Configure Security Policy Settings

  1. Select Configure > Security > Security Policy > Rules.
  2. Click +.
    The Create Rule wizard opens.
  3. In the Rule name text box, type the rule name, (for example, policy-trust-vpn).
  4. Click Next.
  5. From the Zone drop-down list, select trust.

Screenshot of Juniper, picture19

  1. In the Address (es) text box, select Juniper_address.
  2. Click Next.
  3. From the Zone drop-down list, select VPN.

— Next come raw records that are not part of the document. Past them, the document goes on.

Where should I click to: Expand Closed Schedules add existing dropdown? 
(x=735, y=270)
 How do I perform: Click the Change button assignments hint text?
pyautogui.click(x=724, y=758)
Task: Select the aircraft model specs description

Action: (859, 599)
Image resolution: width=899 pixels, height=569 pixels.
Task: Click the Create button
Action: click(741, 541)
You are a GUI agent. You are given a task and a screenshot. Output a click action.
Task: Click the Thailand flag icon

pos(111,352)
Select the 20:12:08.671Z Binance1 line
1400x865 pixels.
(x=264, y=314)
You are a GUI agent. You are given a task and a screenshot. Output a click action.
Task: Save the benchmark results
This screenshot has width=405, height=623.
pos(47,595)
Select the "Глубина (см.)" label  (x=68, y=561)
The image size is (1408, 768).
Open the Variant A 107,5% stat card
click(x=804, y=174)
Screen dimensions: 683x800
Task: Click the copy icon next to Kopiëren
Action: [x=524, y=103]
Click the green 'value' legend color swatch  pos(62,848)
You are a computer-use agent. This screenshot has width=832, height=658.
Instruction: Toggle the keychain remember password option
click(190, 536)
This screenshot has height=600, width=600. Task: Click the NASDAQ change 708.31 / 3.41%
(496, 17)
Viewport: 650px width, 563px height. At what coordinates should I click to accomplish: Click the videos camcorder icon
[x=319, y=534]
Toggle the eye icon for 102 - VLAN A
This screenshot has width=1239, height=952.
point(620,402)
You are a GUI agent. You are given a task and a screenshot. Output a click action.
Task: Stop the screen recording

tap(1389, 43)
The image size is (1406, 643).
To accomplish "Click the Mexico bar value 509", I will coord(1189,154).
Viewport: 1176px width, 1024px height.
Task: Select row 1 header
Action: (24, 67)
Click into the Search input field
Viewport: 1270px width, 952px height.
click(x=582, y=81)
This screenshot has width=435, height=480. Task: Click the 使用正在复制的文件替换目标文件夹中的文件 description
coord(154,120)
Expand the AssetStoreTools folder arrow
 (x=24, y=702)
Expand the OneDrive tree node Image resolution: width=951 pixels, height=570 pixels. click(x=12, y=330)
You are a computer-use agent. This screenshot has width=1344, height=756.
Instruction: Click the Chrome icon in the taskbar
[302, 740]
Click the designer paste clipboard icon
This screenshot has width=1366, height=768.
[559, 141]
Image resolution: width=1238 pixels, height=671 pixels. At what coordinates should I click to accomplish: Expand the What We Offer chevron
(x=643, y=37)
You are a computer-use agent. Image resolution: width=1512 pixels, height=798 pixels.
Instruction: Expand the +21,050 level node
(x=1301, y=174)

Screenshot of Juniper, picture20

  1. In the Address (es) text box, select VPN_address.
  2. In the Dynamic Application text box, select None.
  3. In the Service(s) text box, select Any.
  4. Click Next.

Screenshot of Juniper, picture21

  1. From the Rule Action drop-down list, select Permit.
  2. Click Next.
  3. Click Finish.
  4. Click OK.
    The rule shows in the list.

Screenshot of Juniper, picture22

  1. To create another security policy, repeat steps 2 to 16.

Screenshot of Juniper, picture23

  1. To commit the changes, in the upper-right corner, click .

Test the Integration

To test the integration, from Fireware Web UI:

  1. Select System Status > VPN Statistics.
  2. Select the Branch Office VPN tab.
  3. Verify that the VPN is established.

Screenshot of Firebox, picture10

  1. Verify that Host 1 (behind the Firebox) and Host 2 (behind the Juniper SRX320) can successfully ping each other.